§ **Extrait choisi**
« J’existe ». Depuis quelques années, ce tag fleurit dans l’Europe francophone. Il est présent sur les ponts ferroviaires, sur les luminaires des rues, au-dessus des autoroutes. Cet énoncé exprime une demande de visibilité, qui pour Honneth (2005 : en ligne) « désigne bien plus que la perceptibilité parce qu’elle amorce une capacité d’identification individuelle élémentaire ». Ce numéro aborde la manière dont les sciences humaines et sociales se saisissent de la question, en partant du constat que la visibilité est un lien relationnel entre deux individus ou deux groupes par rapport à une norme (Goffman, 1975) et donc « une partie intégrante de leur réalité sociale » (Bourdieu, 1979). Inversement, l’invisibilité1 est un signe de faiblesse ou d’humilité, tendant dans notre société à « signifier l’insignifiant et, au-delà, l’inexistant » (Aubert, Haroche, 2011). Si les sociétés contemporaines sont « une masse migrante par essence » (Chassin, Kprsakoff, Maugier-Vielpeau, 2020), les migrants restent un des groupes sociaux les plus vulnérables. Ils constituent une population « silencieuse » (Beaud, Pialoux, 1999) en « insécurité culturelle » (Bouvet 2015), tantôt invisible, tantôt « hyper-invisible » (Dalibert et Doytcheva, 2014). Pour Honneth (2005), les mécanismes de l’invisibilité des migrants se basent sur la non-reconnaissance de la valeur sociale des individus.
Parmi les multiples mécanismes de mise en invisibilité des migrants, on peut mentionner avec Morokvasic (2015) leur absence dans les statistiques, qui ne permet pas de reconnaître leur rôle économique, ou le fait que les femmes migrantes soient associées principalement aux violences dont elles sont/seraient victimes, comme la traite, l’esclavage domestique, la polygamie et les mariages forcés. Dans le discours juridique, Lochak (2008) pointe l’invisibilisation dans et par le droit, capable soit d’ignorer les acteurs, soit de les rendre activement invisibles, mais également et par le même mécanisme catégoriel, de les réintégrer dans le jeu social. Les catégories juridiques ont des effets pratiques et symboliques qui donnent un cadre commun à ce qui est acceptable socialement ou pas. Cependant, la création d’un régime de visibilité n’a pas toujours des effets positifs, car la catégorisation peut être accompagnée d’une forme de répression et d’exclusion.

§ **Extrait de données**
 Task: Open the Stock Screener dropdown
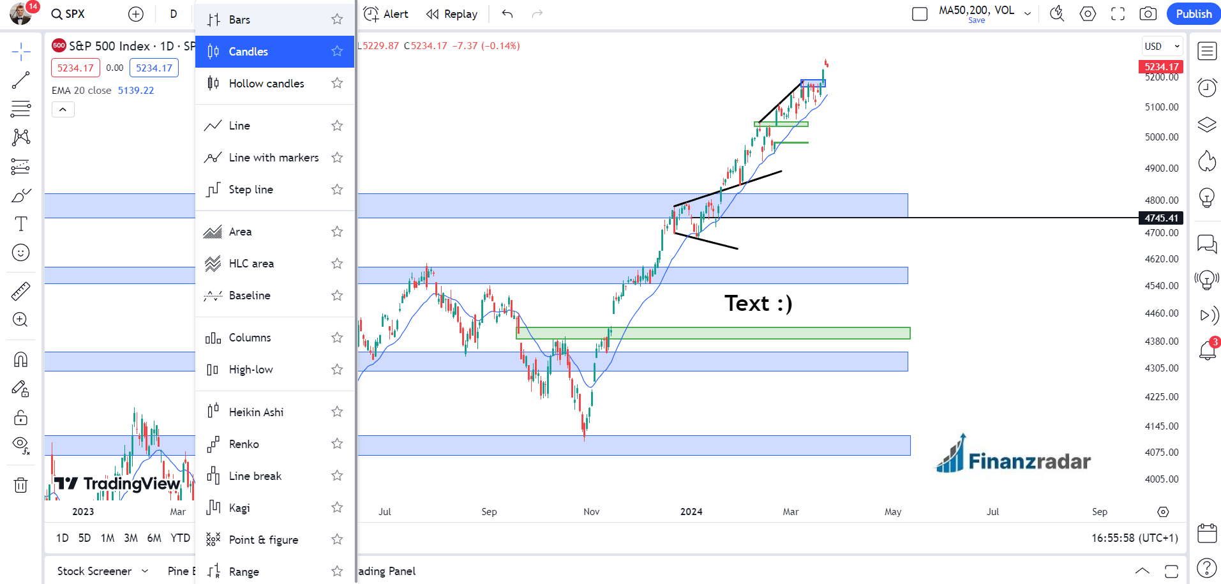click(x=102, y=571)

§ **Consignes écrites**
[A] D’après le texte sur l’invisibilité des migrants, à quels endroits trouve-t-on le tag « J’existe » ?
[B] Poursuivez le texte sur l’invisibilité des migrants après sa dernière phrase.

§ **Réponses par consigne**
[A] Sur les ponts ferroviaires, sur les luminaires des rues et au-dessus des autoroutes.

[B]
Dans le discours politique mais aussi parfois journalistique, de nombreux procédés langagiers peuvent rendre invisibles ou hypervisibles les acteurs de la migration, tels que la nomination, la renomination et la reformulation des personnes et des événements (Calabrese & Veniard 2018 ; Calabrese, Gaboriaux & Veniard 2022). Tisseron (2004) évoque les « pièges de la visibilité » dus à la focalisation sur certains phénomènes (femmes victimes de violence conjugale, souffrance, crime) qui intéressent les concepteurs des politiques publiques. Dans ce contexte, la visibilité des migrants n’est pas équilibrée ni homogène : très forte dans des moments de crise (militaire, économique, politique, écologique), très faible le reste du temps. L’invisibilisation des migrants, leur absence en tant qu’agents de l’action, peut alimenter l’imaginaire des acteurs sociaux (par exemple, ceux de l’éducation), comme le montrent Mothes, Cadiou et Langonné (2023) à propos des mineurs isolés, situés « en marge de la marge » ou rendus quasi invisibles. Étudiant les représentations des immigrés, Bogalska-Martin (2016) estime que ceux-ci profitent d’une visibilité « paradoxale fragmentée », qui est le fruit d’une tension entre la reconnaissance et le mépris.
En prenant en considération ces divers éléments, les six contributions publiées dans ce numéro interrogent les multiples dimensions et significations de la visibilité et l’invisibilité des migrants au sein des sociétés contemporaines : comment expliquer cette oscillation entre visibilité/invisibilité des questions migratoires ? Quelles questions sociales liées à la migration restent invisibles dans la sphère publique et quelles autres ont une visibilité démesurée et pourquoi ? Quels sont les mécanismes de la visibilité/invisibilité de ces questions sociétales ? Quels sont les enjeux socio-économiques, théoriques et méthodologiques de cette visibilité/invisibilité ?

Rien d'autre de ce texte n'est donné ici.